Reading text:
+ + +

Saturday 20 January 2007

New book explores Jamaican contribution to African mission

[...] In chapter one, Dr. Wariboko explained the reasons offered for European interest in the evangelisation of Africa, and in particular West Africa. He said that "At the end of the slave trade, Europeans were intent on correcting the wrong afflicted on African conscience, African mind and the African body."

The recruitment and placement of Jamaican missionaries, he said, was the product of collaboration among the Church Missionary Society, Church of England in Jamaica, and the Niger Mission which was based in Nigeria. The Church Missionary Society, he said, recruited missionaries at a time when the 'Back to Africa Movement' was strong.

The historical evidence, he said, shows that the Church Missionary Society did not show the recruits their contract of employment until they got to Africa. In Nigeria, they were told that having arrived there, they could not return to Jamaica, not even for vacation.

+ + +

Work instructions:
a. Copy out everything from "The recruitment and" down to "Movement' was strong." in the article on the Jamaican mission to Africa, swapping "Church Missionary Society" for "CMS" wherever it appears.
b. Pick up the article on the Jamaican mission to Africa after its last sentence and carry it on.

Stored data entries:
+ + +

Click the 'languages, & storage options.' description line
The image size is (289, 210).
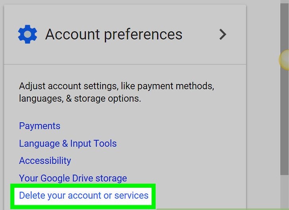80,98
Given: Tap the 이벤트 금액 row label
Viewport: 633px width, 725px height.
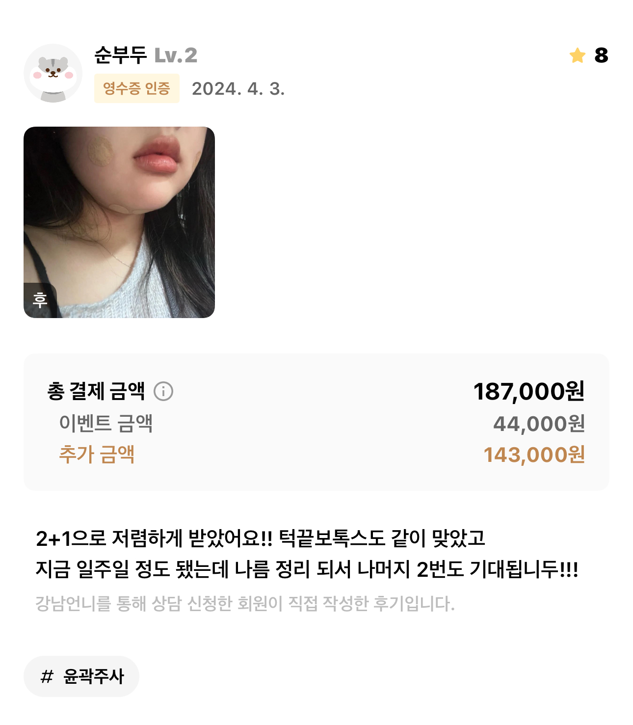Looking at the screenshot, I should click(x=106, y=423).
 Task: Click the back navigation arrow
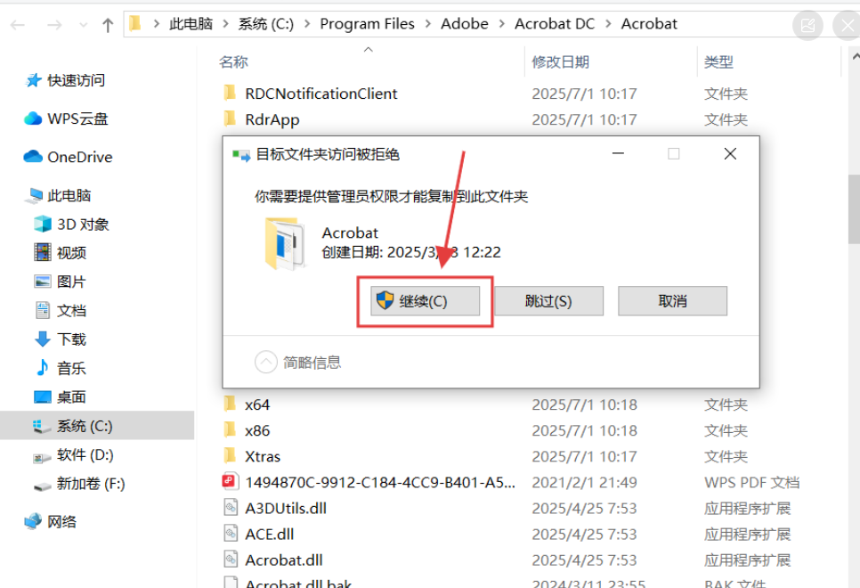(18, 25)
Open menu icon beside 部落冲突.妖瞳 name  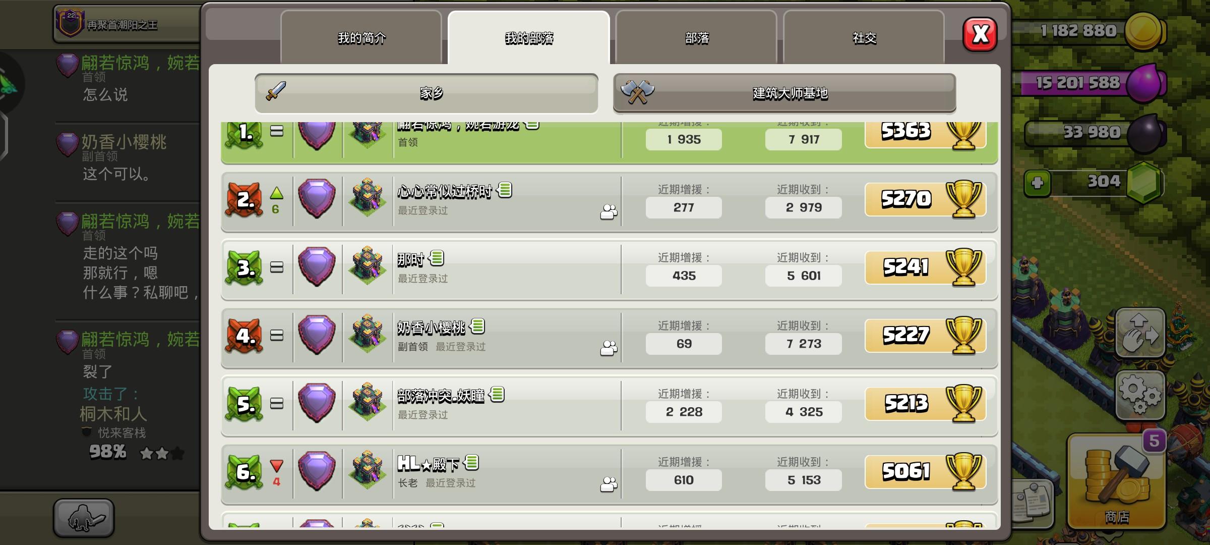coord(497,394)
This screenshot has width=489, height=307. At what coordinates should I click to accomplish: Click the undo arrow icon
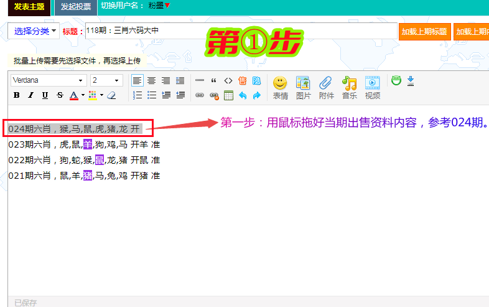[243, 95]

+ + +

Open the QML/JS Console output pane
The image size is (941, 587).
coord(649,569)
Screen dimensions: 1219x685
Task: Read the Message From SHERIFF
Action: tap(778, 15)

+ + +

Numbered responses:
a.
The recruitment and placement of Jamaican missionaries, he said, was the product of collaboration among the CMS, Church of England in Jamaica, and the Niger Mission which was based in Nigeria. The CMS, he said, recruited missionaries at a time when the 'Back to Africa Movement' was strong.

b.
Contract document
The recruits were told that they had to make Africa their home. The contract document, Dr. Wariboko said, was negotiated by the then Anglican Bishop of Jamaica, Enos Nuttall, after whom the Nuttall Hospital in St. Andrew is named.

"The trick was that if they made Africa, their home, then the Church Missionary Society would pay them like an African, which was much lower than their Caucasian missionary counterparts. The pay for one European missionary could pay for 20 African missionaries, excluding health benefits, transportation. However, the Jamaican missionaries, insisted on being treated like their white European counterparts," Dr. Wariboko said.